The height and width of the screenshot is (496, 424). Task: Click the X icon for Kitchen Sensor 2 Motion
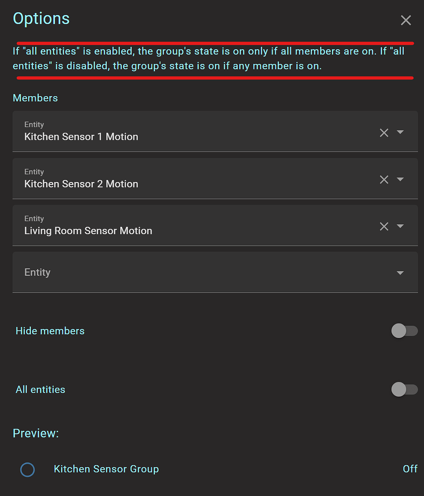pos(384,179)
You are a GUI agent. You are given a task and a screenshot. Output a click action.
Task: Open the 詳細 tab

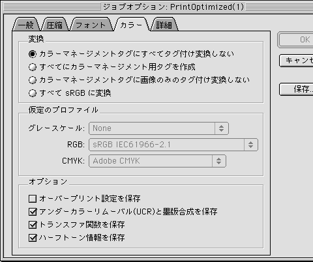(164, 25)
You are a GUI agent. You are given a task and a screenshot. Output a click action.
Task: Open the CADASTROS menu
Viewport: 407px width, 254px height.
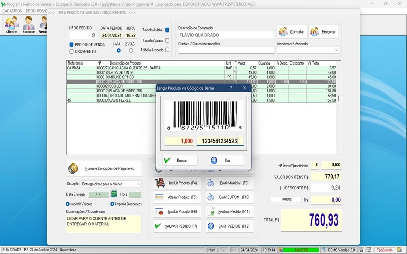click(x=12, y=11)
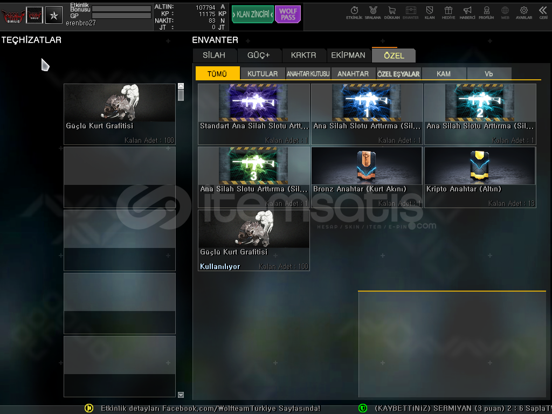Open the Sıralama ranking icon

(372, 12)
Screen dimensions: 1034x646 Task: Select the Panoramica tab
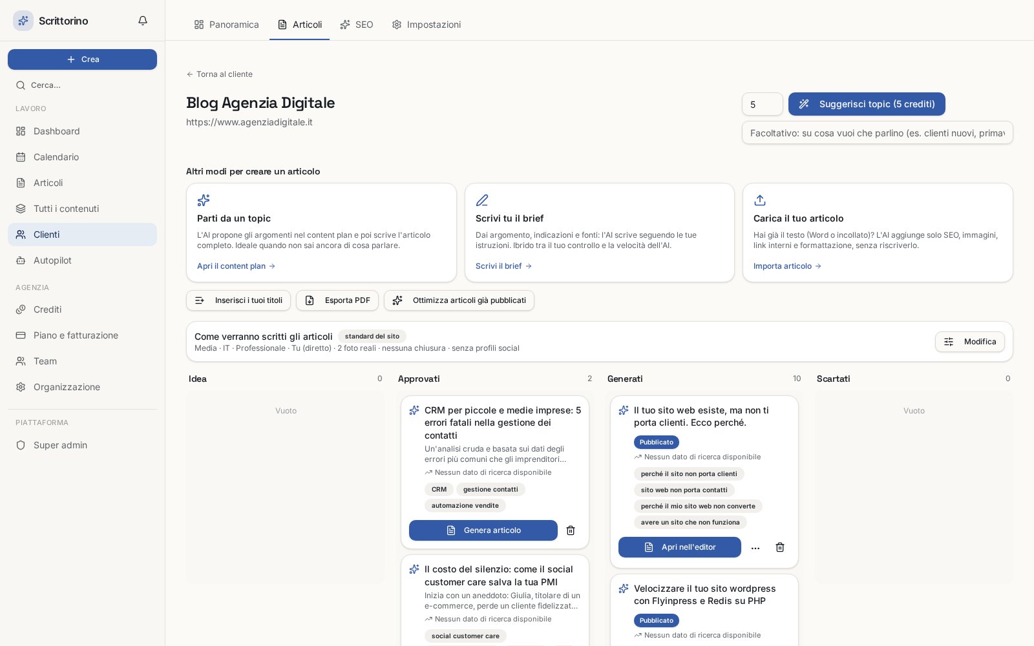tap(227, 25)
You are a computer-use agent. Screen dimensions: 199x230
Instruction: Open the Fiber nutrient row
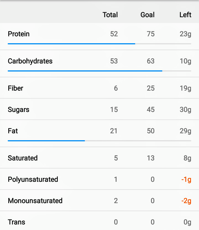pyautogui.click(x=100, y=88)
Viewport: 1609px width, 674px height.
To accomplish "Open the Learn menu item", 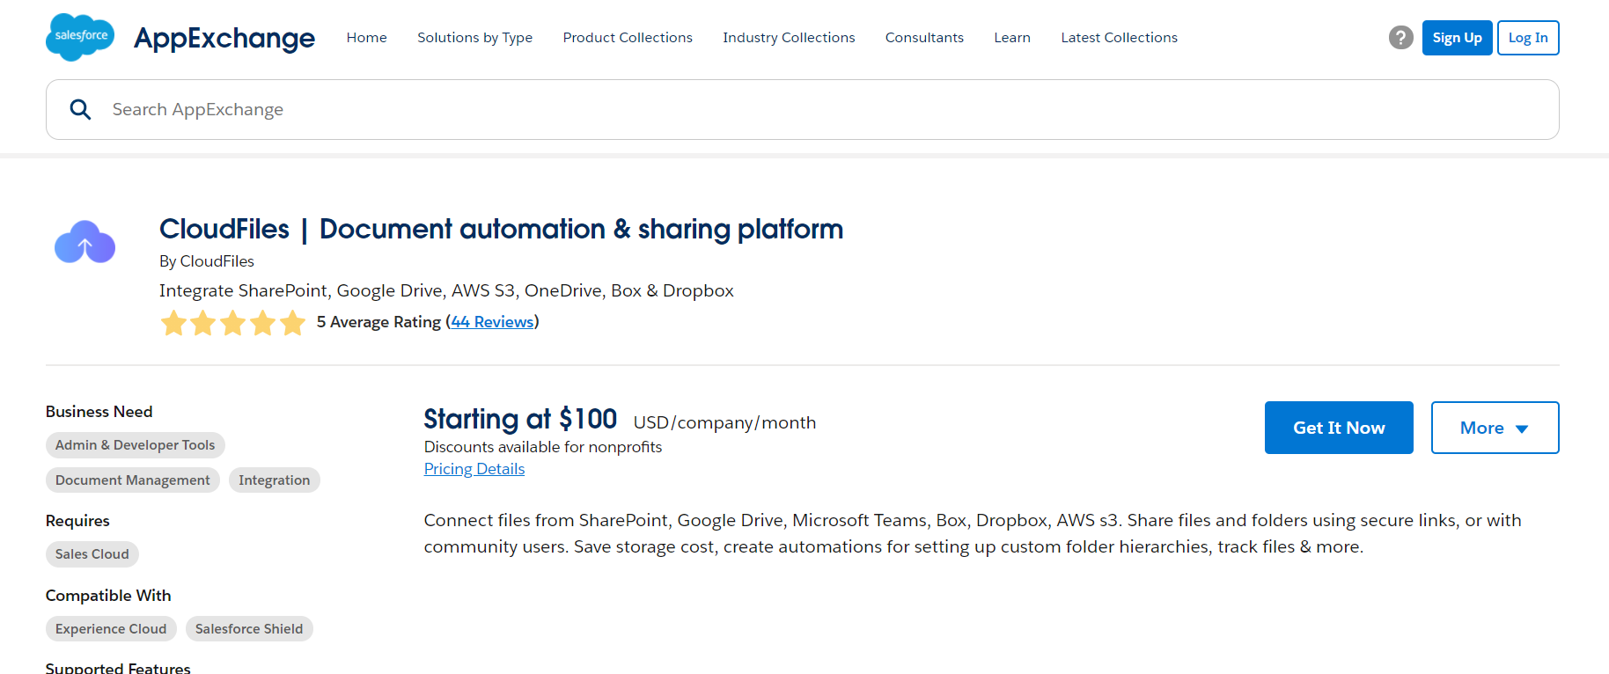I will tap(1011, 38).
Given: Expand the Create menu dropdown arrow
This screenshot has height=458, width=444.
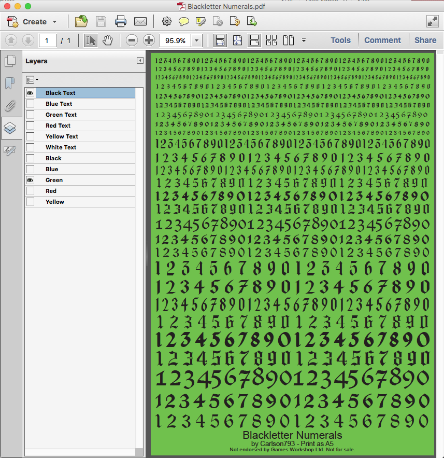Looking at the screenshot, I should 54,22.
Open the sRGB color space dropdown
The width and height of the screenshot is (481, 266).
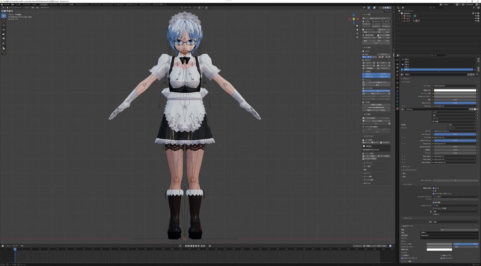click(462, 125)
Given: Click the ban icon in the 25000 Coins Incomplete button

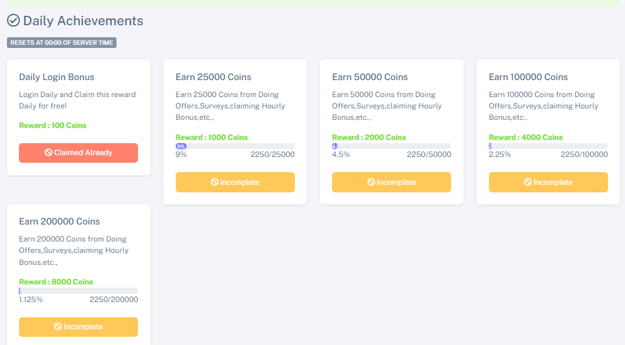Looking at the screenshot, I should click(214, 182).

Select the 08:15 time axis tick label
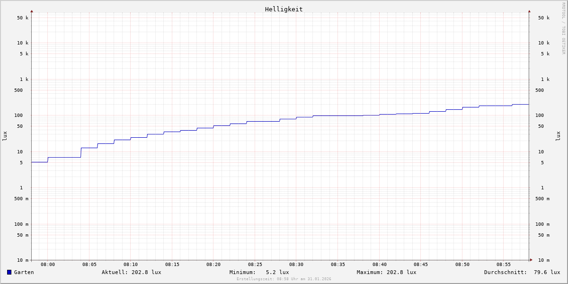(172, 265)
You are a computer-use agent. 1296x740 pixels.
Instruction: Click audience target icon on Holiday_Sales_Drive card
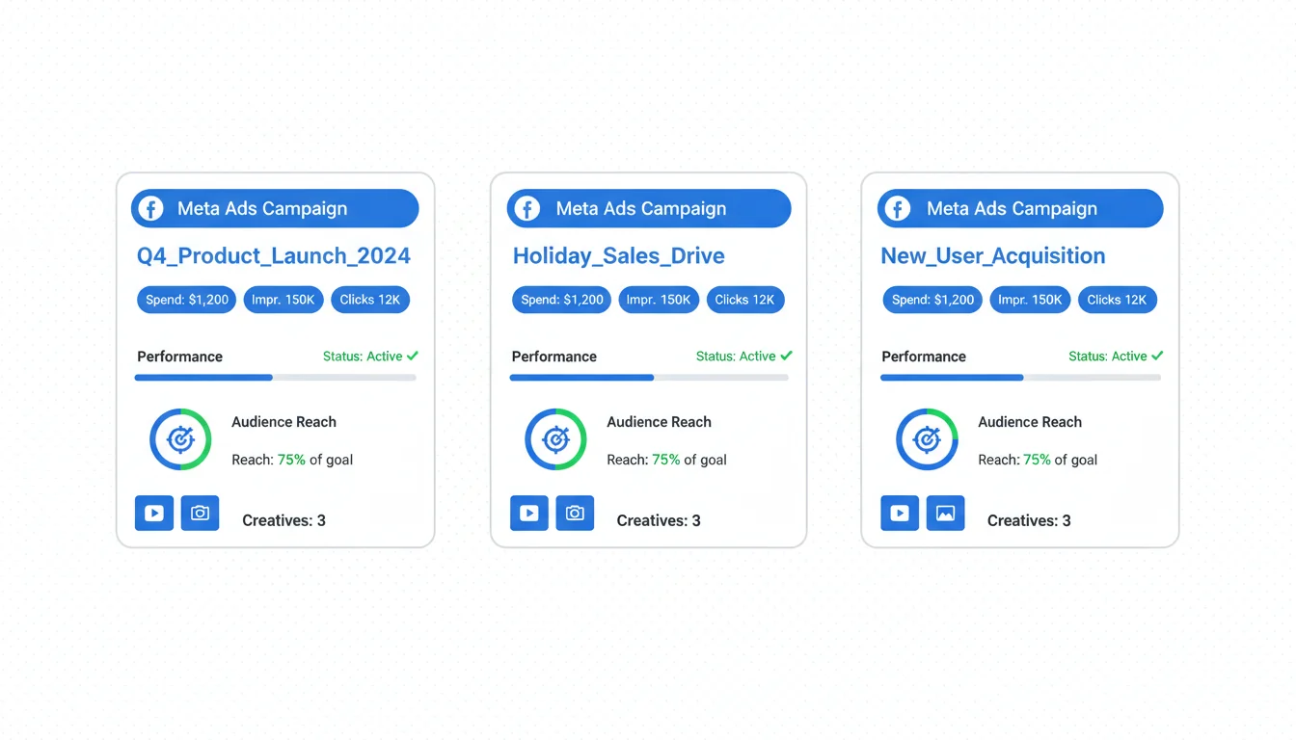tap(555, 439)
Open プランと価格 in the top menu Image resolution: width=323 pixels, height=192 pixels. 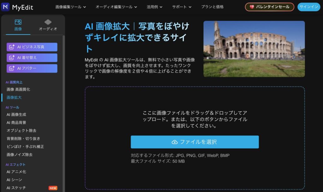tap(212, 7)
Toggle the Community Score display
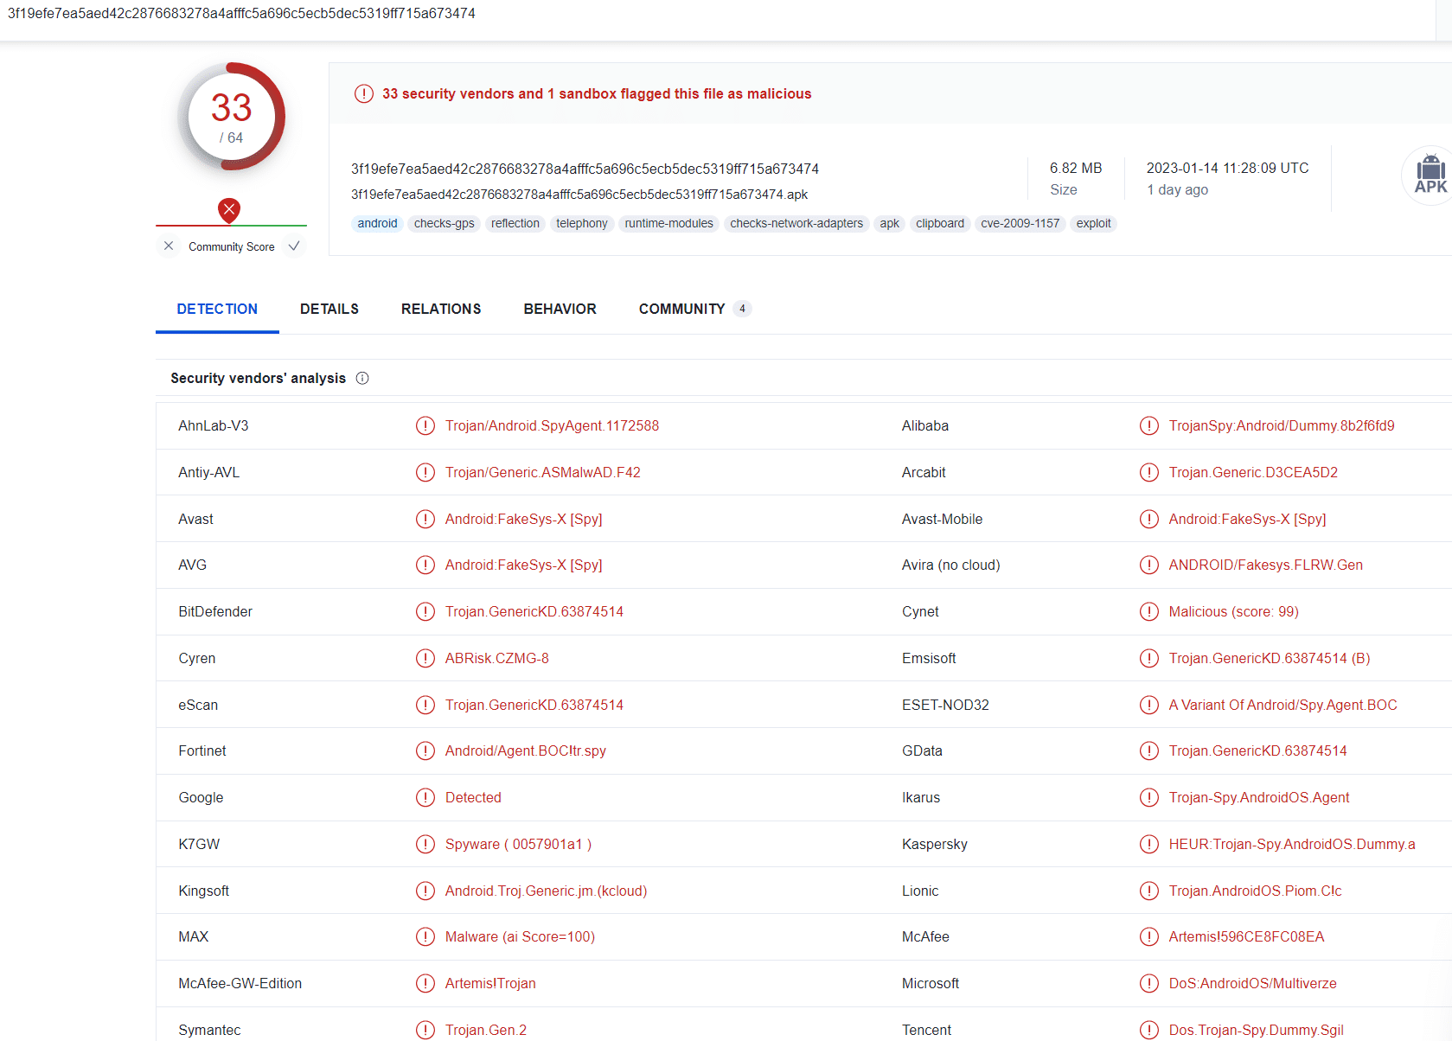1452x1041 pixels. (231, 246)
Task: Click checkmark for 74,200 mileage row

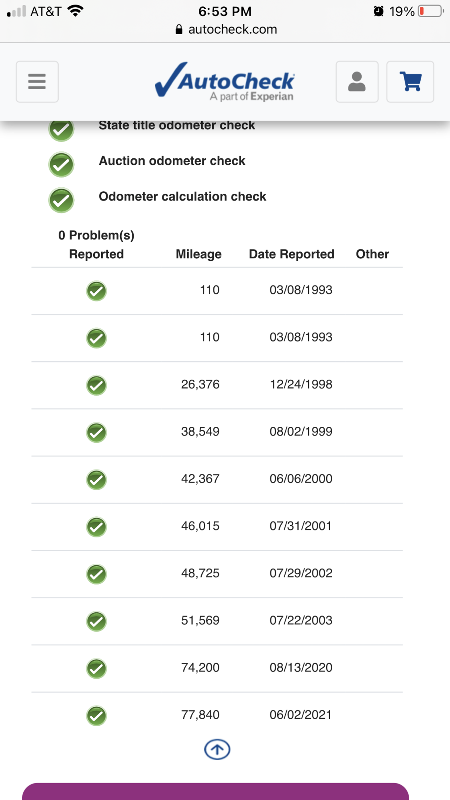Action: coord(96,668)
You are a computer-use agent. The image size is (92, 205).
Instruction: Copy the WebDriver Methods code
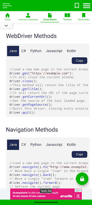point(79,61)

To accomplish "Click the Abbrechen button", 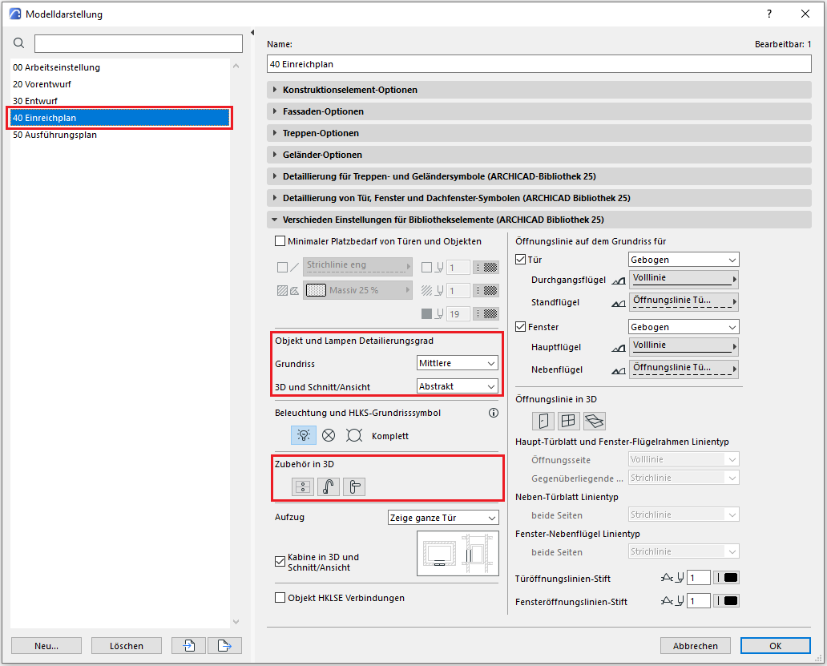I will [x=695, y=645].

******************************

_WRITTEN INSTRUCTION_. Swap "GUI agent" for "screen assistant" in everything from the first of the lines down to the one containing "tap(227, 25)", with nothing else changed. Leave the pictures out of your answer.

_RESPONSE TO THE EXERCISE_.
The height and width of the screenshot is (496, 424). Task: Click the X icon for Kitchen Sensor 2 Motion
pos(384,179)
You are a screen assistant. You are given a task and a screenshot. Output a click action.
Task: Open the 詳細 tab

(164, 25)
You are a screen assistant. You are given a task and a screenshot. Output a click action.
Task: Open the CADASTROS menu
Viewport: 407px width, 254px height.
click(x=12, y=11)
Open the Sıralama ranking icon

(372, 12)
Screen dimensions: 1034x646 Task: Select the Panoramica tab
tap(227, 25)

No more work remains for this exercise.